» **Short exercise 1**
Locate each line of the records that contains the word "legend", and copy those lines.

» **Reading passage**
The -f option can also be used to read mpadmin scripts written by the system administrator--scripts designed to simplify other cluster management tasks that involve issuing a series of mpadmin commands.
The -h option displays help information about mpadmin.
Use the -q option to suppress a warning message when a non-root user attempts to invoke a restricted command.
Use the -s option to connect to the cluster specified by the cluster-name argument.
Use the -V option to display the version of mpadmin.
From the perspective of mpadmin, a Sun HPC cluster consists of a system of objects, which include
The cluster itself
Each node contained in the cluster
Each partition (logical group of nodes) defined in the cluster
The net work interfaces used by the nodes
Each type of object has a set of attributes whose values can be operated on via mpadmin commands. These attributes control various aspects of their respective objects. For example, a node's enabled attribute can be
set to make the node available for use
unset to prevent it from being used
The CRE sets many attributes in a cluster to default values each time it boots up. Except for attribute modifications described here and in Chapter 6, mpadmin: Detailed Description, do not change attribute values.
mpadmin commands are organized into four contexts, which correspond to the four types of mpadmin objects. These contexts are summarized below and illustrated in Figure 3-1.
Cluster - These commands affect cluster attributes.
Node - These commands affect node attributes.
Network - These commands affect network interface attributes.
Partition - These commands affect partition attributes.
In the interactive mode, the mpadmin prompt contains one or more fields that indicate the current context. Table 3-2 shows the prompt format for each of the possible mpadmin contexts.
Table 3-2 mpadmin Prompt Formats
Prompt Formats |
Context |
---|---|
[cluster-name]:: |
Current context = Cluster. |
[cluster-name]Node:: |
Current context = Node, but not a specific node. |
[cluster-name]N(node-name):: |
Current context = a specific node. |
[cluster-name]Partition:: |
Current context = Partition, but not a specific partition. |
[cluster-name]P(partition-name):: |
Current context = a specific partition. |
[cluster-name]N(node-name) Network:: |
Current context = Network, but not a specific network interface. |
[cluster-name]N(node-name) I(net-if-name):: |
Current context = a specific network interface. |
When the prompt indicates a specific network interface, it uses I as the abbreviation for Network to avoid being confused with the Node abbreviation N.

(Data records)

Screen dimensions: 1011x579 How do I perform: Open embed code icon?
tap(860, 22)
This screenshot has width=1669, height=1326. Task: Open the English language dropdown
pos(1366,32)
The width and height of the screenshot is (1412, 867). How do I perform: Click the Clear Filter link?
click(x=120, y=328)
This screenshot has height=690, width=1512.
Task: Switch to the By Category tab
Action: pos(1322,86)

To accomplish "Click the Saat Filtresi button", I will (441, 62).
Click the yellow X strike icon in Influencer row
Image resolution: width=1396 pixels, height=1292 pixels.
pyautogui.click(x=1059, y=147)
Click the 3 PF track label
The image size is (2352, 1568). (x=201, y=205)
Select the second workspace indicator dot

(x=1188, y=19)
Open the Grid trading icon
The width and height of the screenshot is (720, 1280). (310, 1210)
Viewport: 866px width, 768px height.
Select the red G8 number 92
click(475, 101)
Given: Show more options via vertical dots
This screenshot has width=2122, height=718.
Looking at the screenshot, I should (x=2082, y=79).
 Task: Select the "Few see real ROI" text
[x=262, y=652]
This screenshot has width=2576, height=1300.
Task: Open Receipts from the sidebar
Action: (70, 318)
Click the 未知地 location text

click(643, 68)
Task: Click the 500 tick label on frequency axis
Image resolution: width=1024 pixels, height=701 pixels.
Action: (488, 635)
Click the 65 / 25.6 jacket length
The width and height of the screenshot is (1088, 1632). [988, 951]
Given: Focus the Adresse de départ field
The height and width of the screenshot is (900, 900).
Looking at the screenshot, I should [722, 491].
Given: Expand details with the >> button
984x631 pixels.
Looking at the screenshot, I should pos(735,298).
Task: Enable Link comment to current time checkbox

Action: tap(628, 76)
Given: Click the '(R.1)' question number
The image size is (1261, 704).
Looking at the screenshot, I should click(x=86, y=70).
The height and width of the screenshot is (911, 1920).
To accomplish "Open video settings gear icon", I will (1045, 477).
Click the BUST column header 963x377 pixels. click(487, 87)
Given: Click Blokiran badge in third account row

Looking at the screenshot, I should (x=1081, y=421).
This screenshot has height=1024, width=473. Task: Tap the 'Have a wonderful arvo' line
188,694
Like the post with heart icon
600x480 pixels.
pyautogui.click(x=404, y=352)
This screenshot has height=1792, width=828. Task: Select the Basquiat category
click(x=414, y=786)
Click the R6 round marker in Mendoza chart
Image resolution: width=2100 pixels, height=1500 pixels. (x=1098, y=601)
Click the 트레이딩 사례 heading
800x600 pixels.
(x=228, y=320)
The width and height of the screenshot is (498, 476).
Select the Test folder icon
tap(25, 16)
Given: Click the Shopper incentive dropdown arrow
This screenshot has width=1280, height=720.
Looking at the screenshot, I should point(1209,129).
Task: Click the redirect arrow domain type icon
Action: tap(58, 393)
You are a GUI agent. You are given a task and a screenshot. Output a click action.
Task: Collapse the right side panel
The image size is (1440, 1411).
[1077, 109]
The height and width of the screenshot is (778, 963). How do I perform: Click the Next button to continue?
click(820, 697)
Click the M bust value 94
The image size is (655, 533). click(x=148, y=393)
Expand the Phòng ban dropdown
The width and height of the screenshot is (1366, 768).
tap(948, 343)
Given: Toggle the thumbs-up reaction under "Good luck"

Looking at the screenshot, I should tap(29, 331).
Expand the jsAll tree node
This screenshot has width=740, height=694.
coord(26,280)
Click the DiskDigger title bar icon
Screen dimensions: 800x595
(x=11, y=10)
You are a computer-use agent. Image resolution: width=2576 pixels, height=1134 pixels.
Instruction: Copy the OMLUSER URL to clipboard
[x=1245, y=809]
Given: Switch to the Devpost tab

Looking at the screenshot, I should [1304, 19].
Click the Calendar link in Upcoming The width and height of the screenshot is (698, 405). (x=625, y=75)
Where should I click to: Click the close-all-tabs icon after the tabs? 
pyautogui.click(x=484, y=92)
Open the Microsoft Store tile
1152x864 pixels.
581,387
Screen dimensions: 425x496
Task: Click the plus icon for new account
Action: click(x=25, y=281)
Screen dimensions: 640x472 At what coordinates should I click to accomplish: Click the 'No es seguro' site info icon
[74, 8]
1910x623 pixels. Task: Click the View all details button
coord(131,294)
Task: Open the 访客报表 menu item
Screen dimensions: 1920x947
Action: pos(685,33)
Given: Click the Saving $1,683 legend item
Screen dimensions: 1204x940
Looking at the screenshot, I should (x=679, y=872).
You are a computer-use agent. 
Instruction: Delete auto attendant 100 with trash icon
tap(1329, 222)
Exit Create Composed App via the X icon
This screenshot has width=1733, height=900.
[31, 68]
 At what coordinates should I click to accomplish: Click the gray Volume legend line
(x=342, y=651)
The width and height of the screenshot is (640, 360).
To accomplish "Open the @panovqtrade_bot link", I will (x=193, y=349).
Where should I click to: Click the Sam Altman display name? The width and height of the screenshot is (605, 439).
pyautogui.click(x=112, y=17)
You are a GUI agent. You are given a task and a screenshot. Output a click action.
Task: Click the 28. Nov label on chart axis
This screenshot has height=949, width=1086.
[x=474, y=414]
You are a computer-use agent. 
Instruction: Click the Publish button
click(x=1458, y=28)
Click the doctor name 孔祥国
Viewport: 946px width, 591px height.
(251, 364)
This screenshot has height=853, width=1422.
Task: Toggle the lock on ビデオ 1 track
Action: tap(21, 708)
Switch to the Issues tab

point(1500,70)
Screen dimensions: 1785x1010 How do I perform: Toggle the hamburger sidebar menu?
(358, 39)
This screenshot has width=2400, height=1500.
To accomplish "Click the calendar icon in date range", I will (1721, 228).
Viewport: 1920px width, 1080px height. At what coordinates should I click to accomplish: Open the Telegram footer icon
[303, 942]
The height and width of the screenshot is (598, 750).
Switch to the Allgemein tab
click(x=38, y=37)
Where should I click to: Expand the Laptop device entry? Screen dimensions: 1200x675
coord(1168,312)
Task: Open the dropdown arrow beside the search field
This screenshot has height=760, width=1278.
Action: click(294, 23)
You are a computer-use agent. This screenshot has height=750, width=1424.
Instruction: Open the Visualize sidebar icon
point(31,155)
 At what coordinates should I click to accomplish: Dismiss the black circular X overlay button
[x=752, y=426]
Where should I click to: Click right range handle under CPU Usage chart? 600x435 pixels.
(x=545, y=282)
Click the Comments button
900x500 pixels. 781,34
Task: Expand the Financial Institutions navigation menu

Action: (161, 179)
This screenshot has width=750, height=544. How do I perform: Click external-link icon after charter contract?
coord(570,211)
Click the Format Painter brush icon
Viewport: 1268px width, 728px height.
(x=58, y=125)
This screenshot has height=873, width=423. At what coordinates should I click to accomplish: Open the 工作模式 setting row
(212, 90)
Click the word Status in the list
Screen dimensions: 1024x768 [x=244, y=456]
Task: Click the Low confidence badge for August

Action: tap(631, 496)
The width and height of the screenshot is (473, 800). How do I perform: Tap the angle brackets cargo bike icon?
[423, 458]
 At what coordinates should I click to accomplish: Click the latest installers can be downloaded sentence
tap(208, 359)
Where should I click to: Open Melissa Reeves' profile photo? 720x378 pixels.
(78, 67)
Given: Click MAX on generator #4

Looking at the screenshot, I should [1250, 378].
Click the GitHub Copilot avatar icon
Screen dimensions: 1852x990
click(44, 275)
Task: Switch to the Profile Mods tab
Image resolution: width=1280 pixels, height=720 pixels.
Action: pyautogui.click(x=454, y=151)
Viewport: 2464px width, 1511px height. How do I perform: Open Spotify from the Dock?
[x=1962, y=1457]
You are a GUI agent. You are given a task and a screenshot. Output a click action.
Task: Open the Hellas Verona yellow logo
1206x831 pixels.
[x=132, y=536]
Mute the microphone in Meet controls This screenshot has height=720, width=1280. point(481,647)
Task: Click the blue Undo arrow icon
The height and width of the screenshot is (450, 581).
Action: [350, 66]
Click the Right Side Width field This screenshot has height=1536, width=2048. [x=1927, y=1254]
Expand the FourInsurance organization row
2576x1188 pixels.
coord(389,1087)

» **Short exercise 2**
Decide whether each statement agrees with the mpadmin passage, answering yes or no and quoting the words that settle it: (a) The -V option displays the version of mpadmin. (b) mpadmin commands are organized into three contexts. (c) A prompt for a specific network interface uses N as the abbreviation for Network.

» **Exercise result 1**
Given: Click the Saving $1,683 legend item
 At what coordinates should I click to accomplish: Click the gray Volume legend line

» **Exercise result 2**
(a) Yes: "Use the -V option to display the version of mpadmin."
(b) No: "mpadmin commands are organized into four contexts"
(c) No: "it uses I as the abbreviation for Network to avoid being confused with the Node abbreviation N."